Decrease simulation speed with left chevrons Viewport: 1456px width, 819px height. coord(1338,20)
.....
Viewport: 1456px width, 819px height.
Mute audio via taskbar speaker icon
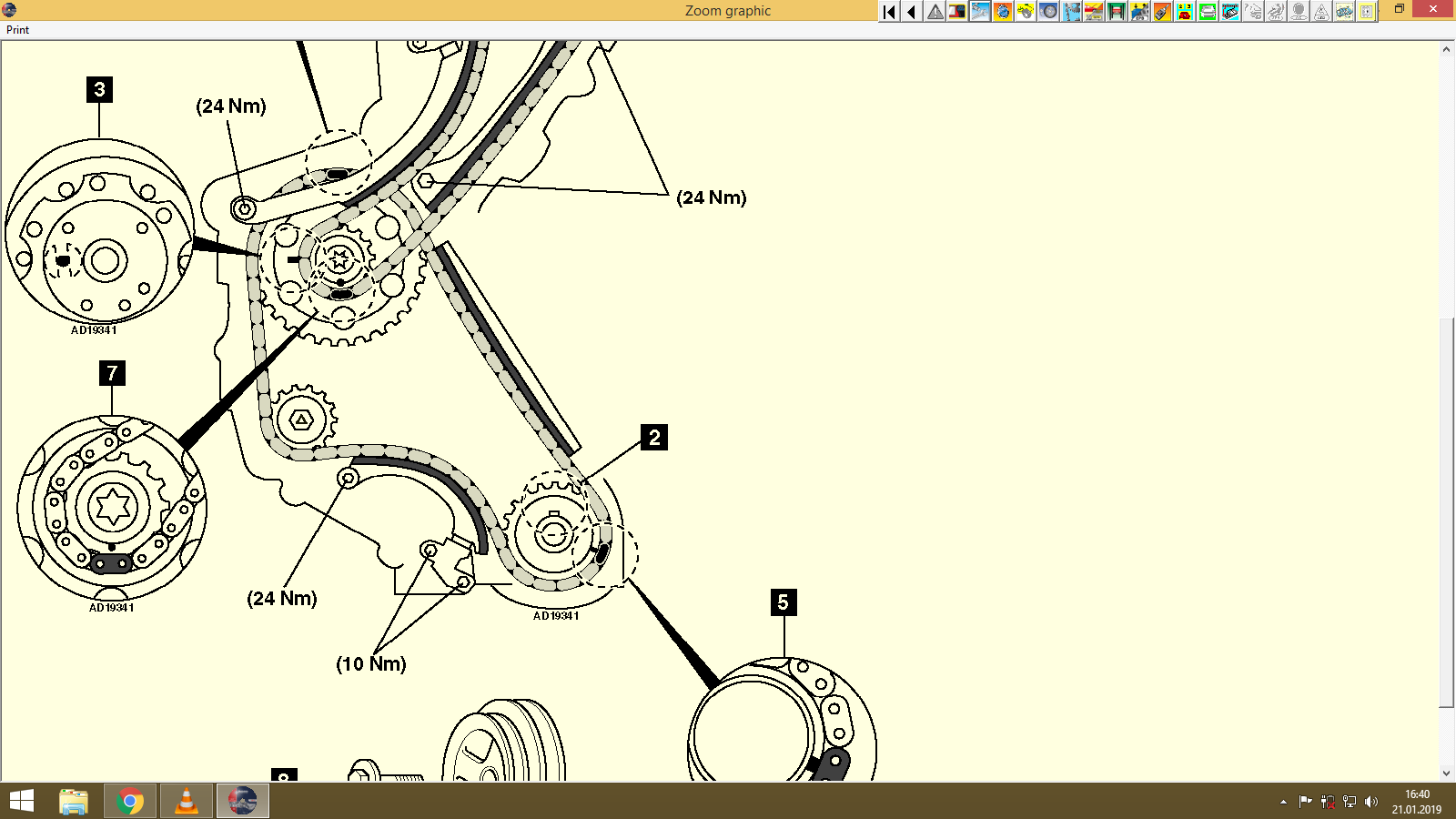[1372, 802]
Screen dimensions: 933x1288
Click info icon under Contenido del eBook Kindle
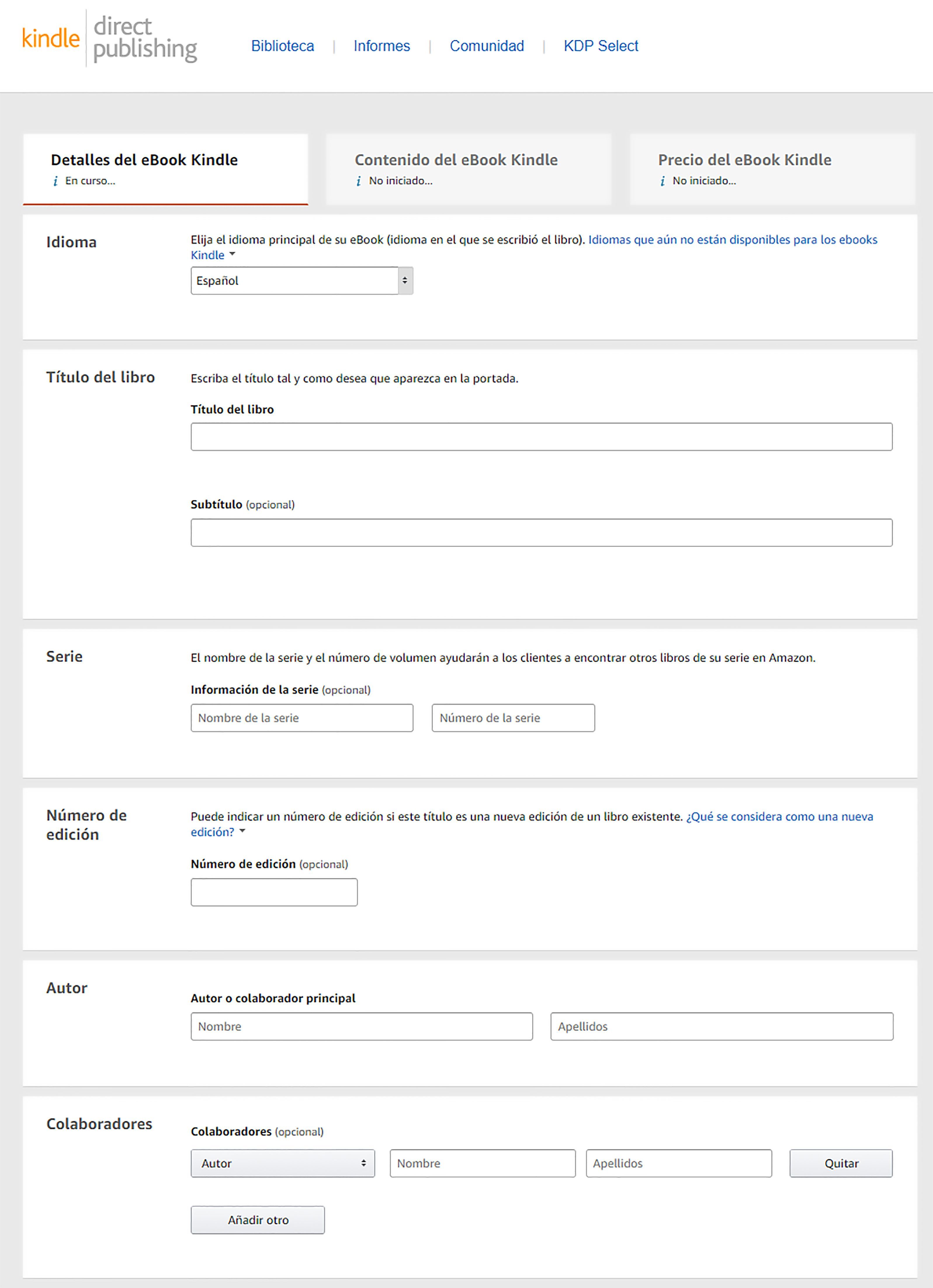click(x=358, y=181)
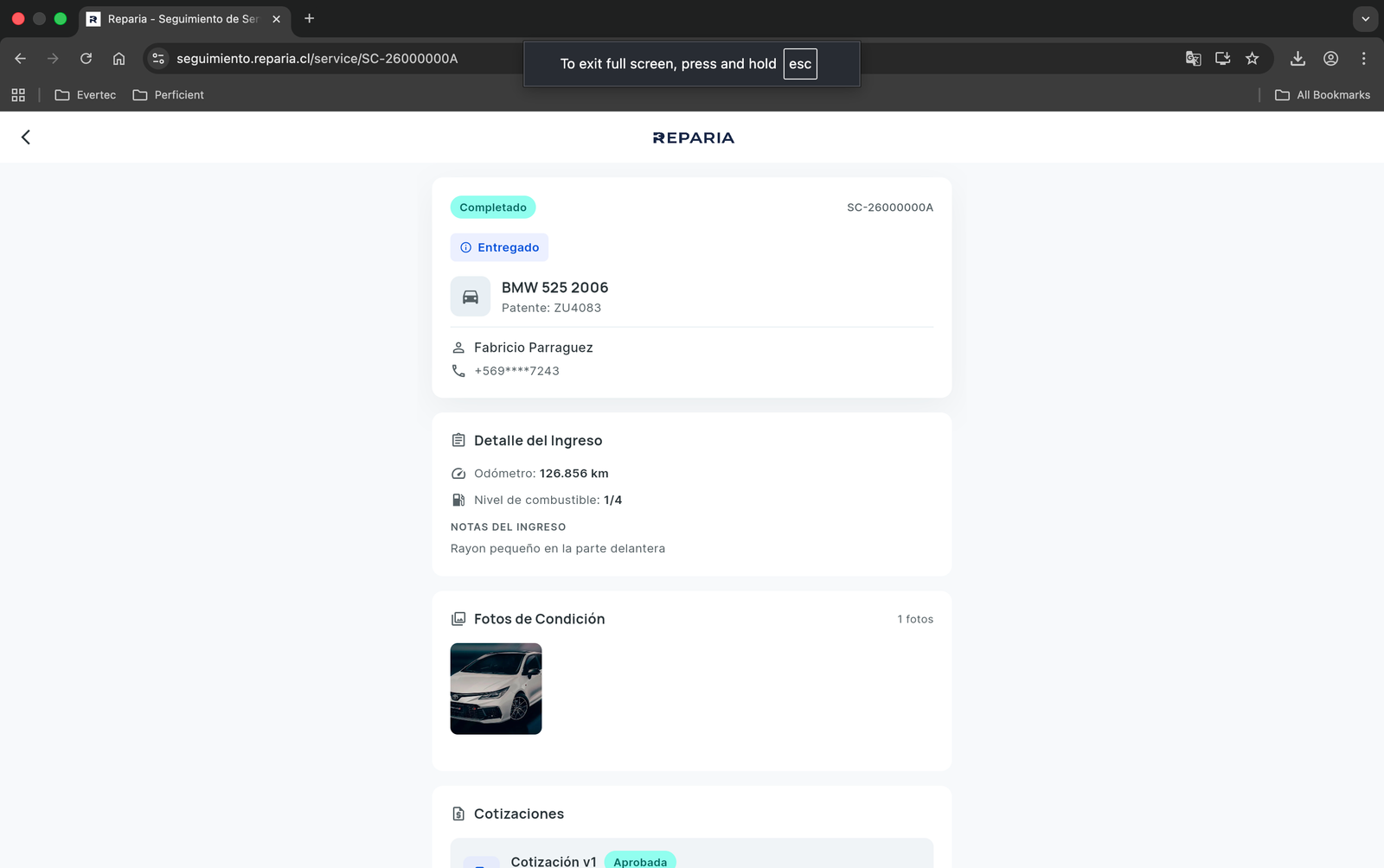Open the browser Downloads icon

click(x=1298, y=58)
.....
Pick out and copy the lines of the entries that hold the string "height".

Decrease simulation speed with left chevrons Viewport: 1456px width, 819px height. coord(1338,20)
Viewport: 1456px width, 819px height.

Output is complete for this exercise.